É possível encontrar, nas entrelinhas dos depoimentos, evidências de como vítimas, réus e testemunhas descrevem não somente os acontecimentos que os levaram à Justiça, mas também diversos relacionamentos sociais e condutas que eles consideravam corretos ou errados. Mesmo quando mentem ou inventam posturas morais, fazem-no de uma forma que acreditam ser verossímil e, portanto, ajudam a traçar os limites da moralidade comum. (GRINBERG, 2009, p.7).

Uma das bases que diferenciam a micro-história de outras metodologias é o uso da narrativa. Muito embora tenha ares de literatura, a narrativa histórica da qual falamos traz consigo inúmeras análises sobre o assunto que está sendo abordado. Seguindo esse caminho, a pesquisa inicia o seu capítulo principal descrevendo o acontecimento, o crime e o que engloba a vida dos envolvidos no violento homicídio e em espaços um pouco mais abrangentes.

Nada seria mais fiel à micro-história do que apresentar sua face mais nítida por meio da exposição de enredos. Alguns enredos ilustrativos de livros típicos, isto é, livros expressivos de um gênero que privilegia a narrativa como escrita da história.(VAINFAS, 2002, p.77).

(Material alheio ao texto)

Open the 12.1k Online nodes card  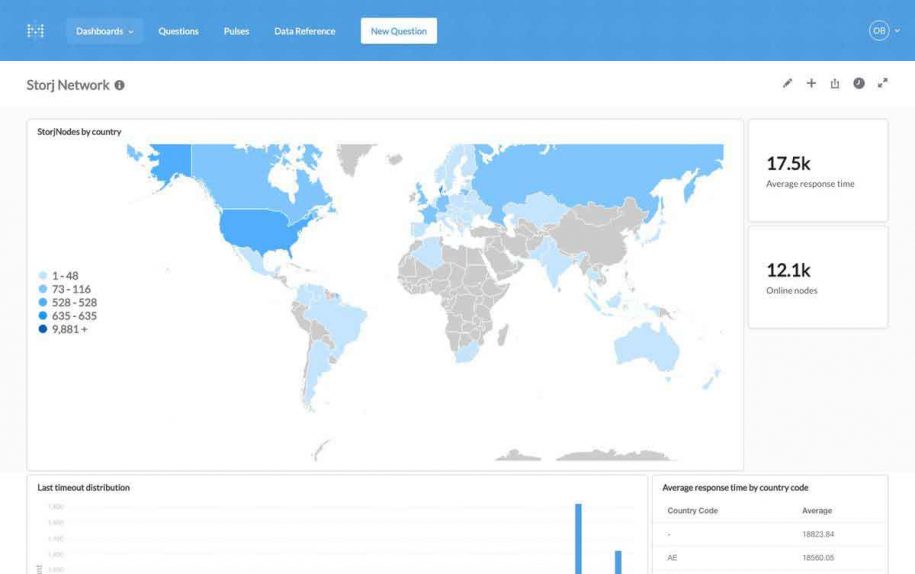click(817, 277)
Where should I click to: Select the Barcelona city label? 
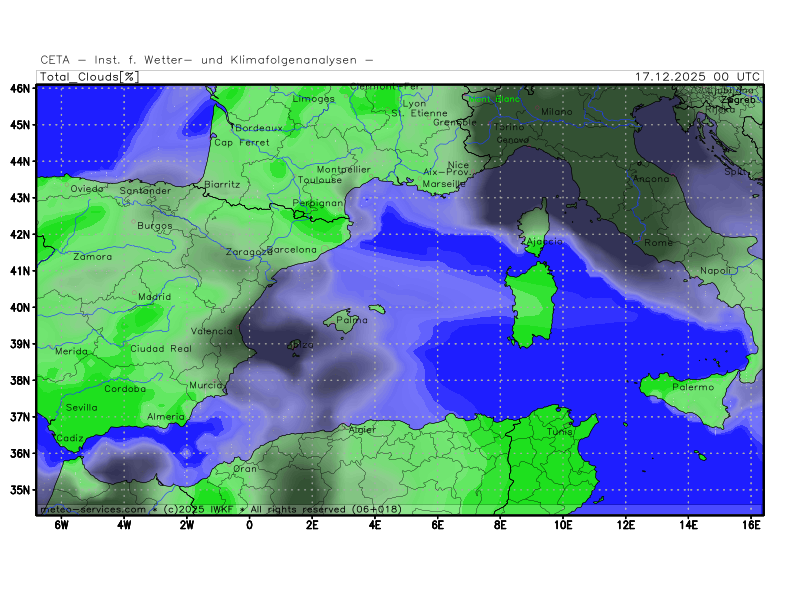(292, 250)
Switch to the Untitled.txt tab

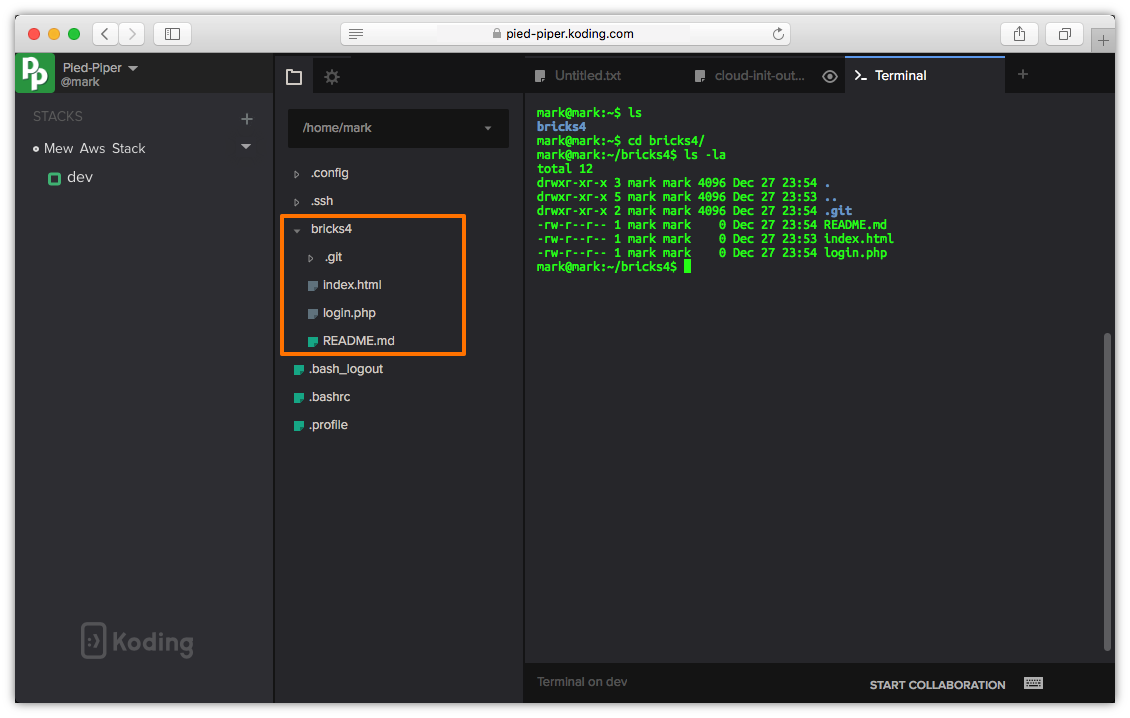click(587, 76)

Neste trabalho, buscamos reconstruir um micro-contexto da Canoas dos anos 1970, onde Adílio Roseno Mendes, vulgo “Parafuso” e João Carlos Bertotto Paz, vulgo “Carlinhos”, oferecem mais que um crime ou uma lenda para a história do Município, mas também contribuem, para a proposta de conhecer suas estratégias e o que os cercava socialmente. Assim como a escolha e análise da incrível história do moleiro Menocchio por Carlo Ginzburg em O Queixo e os Vermes, que “Se de fato sobressai a esfera religiosa, é porque disso o livro trata e foi nisso que se destacou o personagem central que, não fosse alfabetizado e falastrão, não passaria de mais um moleiro dentre milhares de outros”. (VAINFAS, 2002, p.81). Já no caso do crime cometido por Adílio, a sua escolha como dito anteriormente, não vem apenas pelo crime, também não por ser um homicídio violentíssimo, mas se destaca no âmbito geral de processos judiciais criminais, pois temos uma descrição densa da situação de seus enfrentamentos e detalhes externos que nos transportam para o entendimento do micro- contexto no qual estava inserido.

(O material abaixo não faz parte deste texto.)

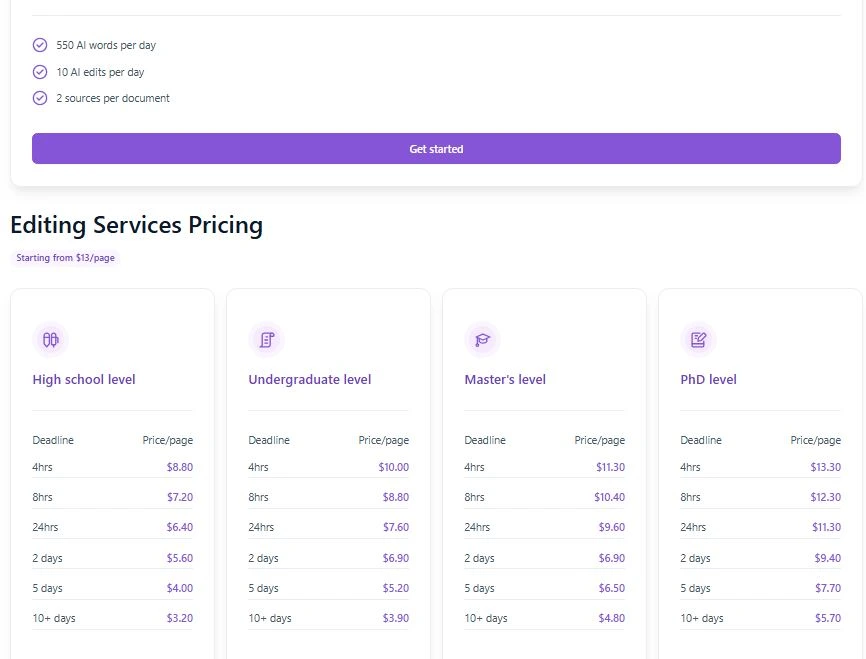The width and height of the screenshot is (866, 659).
Task: Select the Undergraduate level heading
Action: 309,380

REFERÊNCIAS CANOAS, Delegacia de Polícia. Relatório de Polícia. 1953. FATO ILUSTRADO, 1976. GRINBERG, Keila. A história nos porões dos arquivos judiciários. PINSKY, Carla Bassanezi; LUCA, Tania Regina de (orgs.). O historiador e suas fontes. São Paulo: Contexto, 2009. PENNA, Rejane; CORBELLINI, D.; GAYESKI, M. Canoas–para lembrar quem somos: Mathias Velho. Canoas: Gráfica Editora La Salle, 2000. RIO GRANDE DO SUL, Departamento de Arquivos do Tribunal de Justiça do. Processo- crime nº 57646. 18/02/1976. VAINFAS, Ronaldo. Os protagonistas anônimos da história: micro-história. Campus, 2002.